--- 課題の指示 ---
原文の記述に基づき、菜の花の原産地として挙げられている地域を答えよ。

--- 原文 ---
____________________

大根もジャガイモも里芋も、野菜の花は清楚でいい。
派手さはないけれど、決して押しつけがましくなく、控えめなところがいい。それは草花にもいえるものがある。
渡良瀬川の土手沿いを久しぶりに走った。先日は利根川の土手を走ったが、どちらも菜の花が一面に咲いていた。
土手に近い所で育ったからか、幼少の頃からこの黄色い絨毯はよく目にしていたし、幼心に焼きついたまま今でも心の写真館の中にその黄景色は閉まってある。
それがこの季節になるたびに実景と重なる。幼なじみの花に今年も会えたうれしさ。
菜の花は別名花菜、油菜、菜種ともいう。
移植を嫌う代表的な植物だ。原産地がヨーロッパや地中海沿岸というのは意外だった。いつ頃伝来したのか定かではないが、どうも弥生時代には中国から渡来していたらしい。
椿とともに植物油として重宝された。

____________________

--- 提示エントリ ---
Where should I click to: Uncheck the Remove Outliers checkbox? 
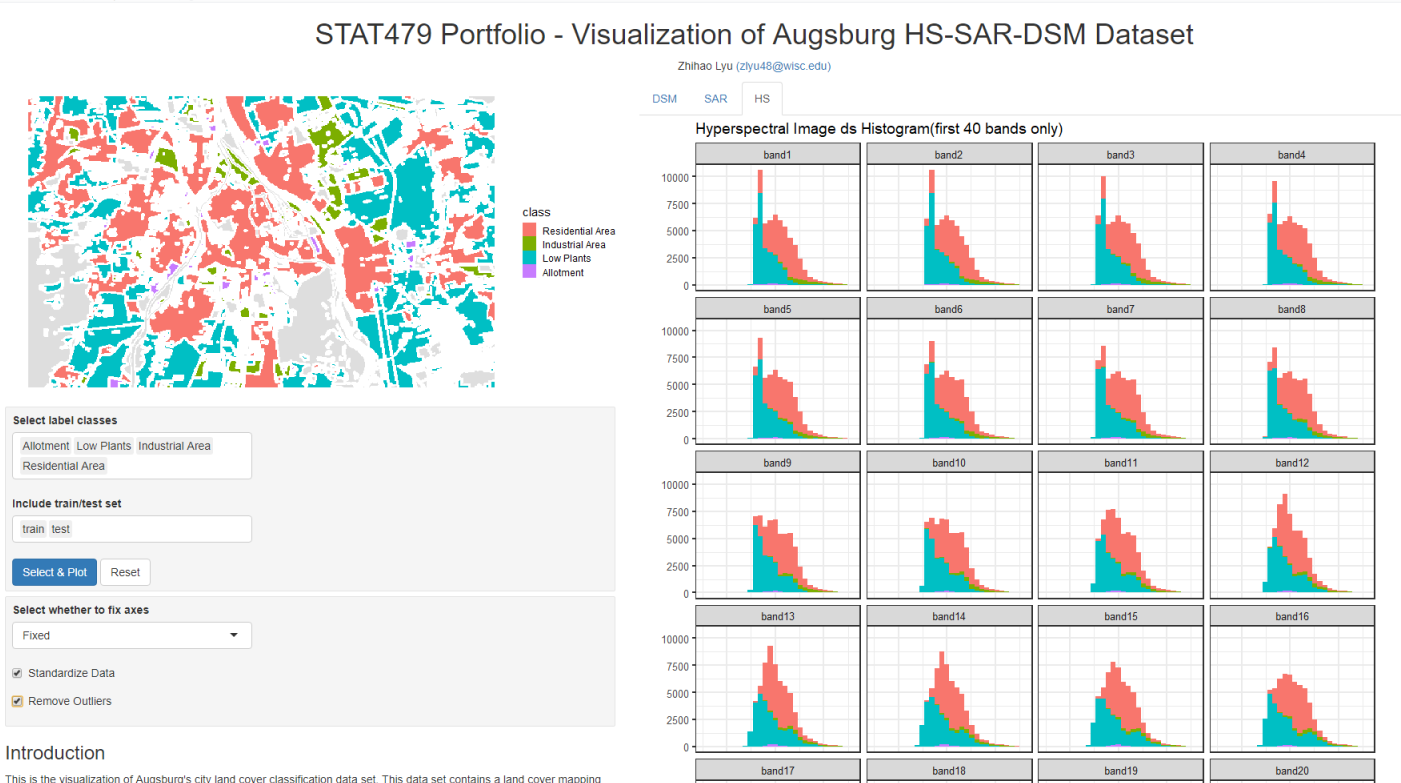(x=17, y=701)
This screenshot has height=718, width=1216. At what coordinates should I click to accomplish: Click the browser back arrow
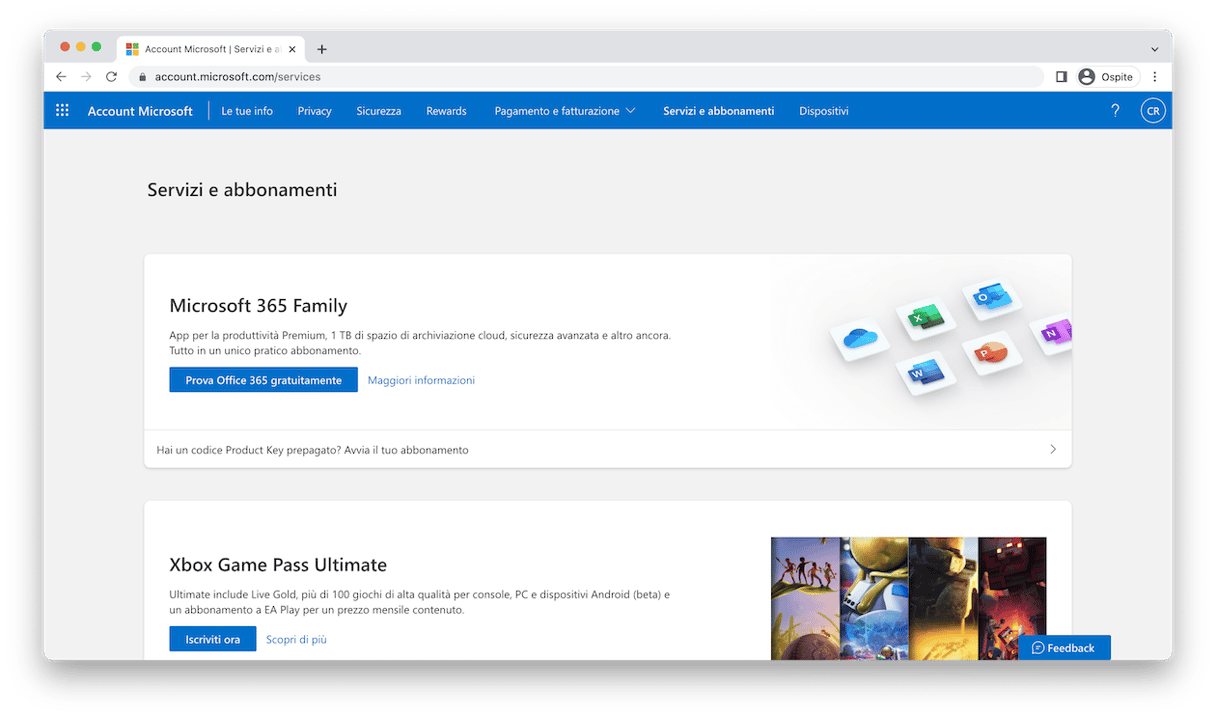(x=61, y=77)
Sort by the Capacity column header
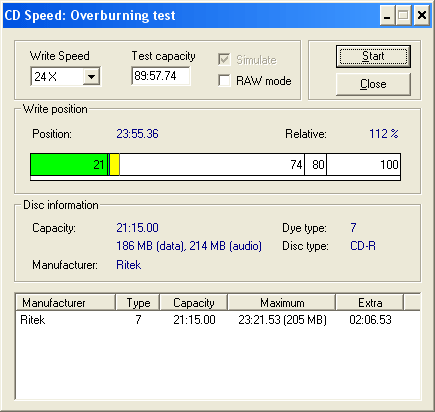 [x=194, y=302]
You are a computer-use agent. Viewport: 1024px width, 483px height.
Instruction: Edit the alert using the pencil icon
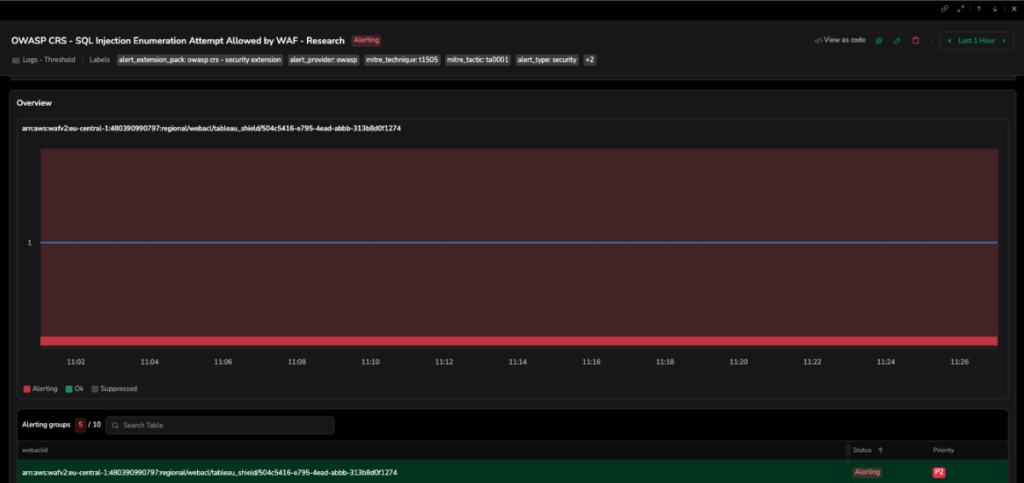[897, 41]
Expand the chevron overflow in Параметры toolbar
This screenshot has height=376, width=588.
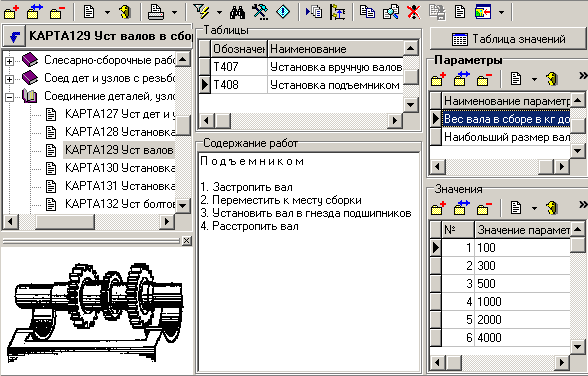tap(582, 76)
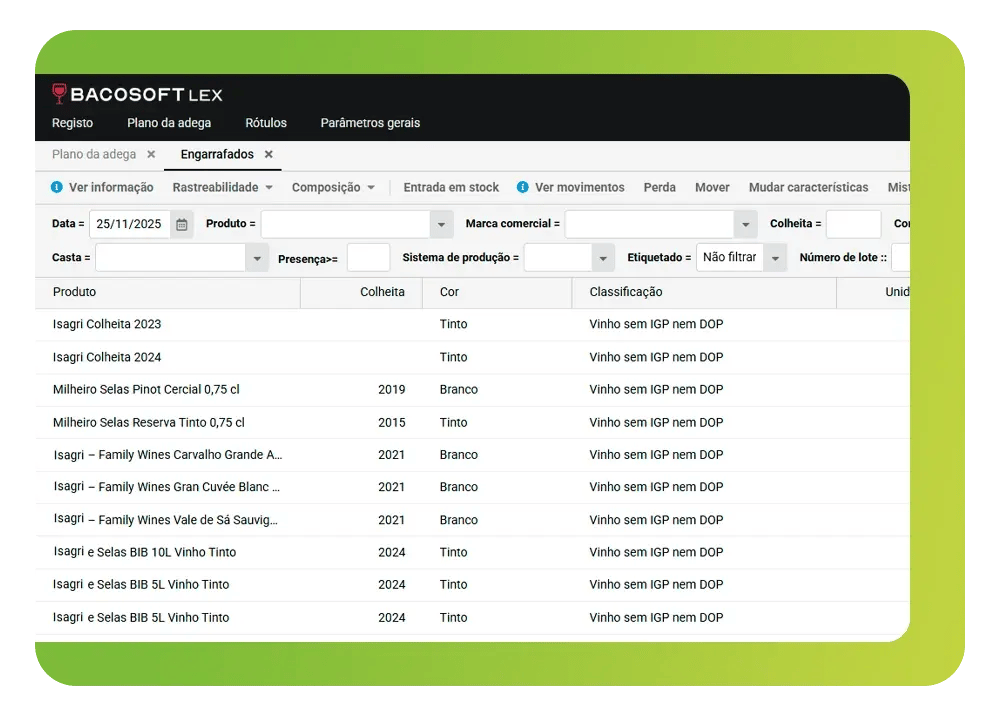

____________________

--- 実習の結果 ---
ヨーロッパや地中海沿岸である。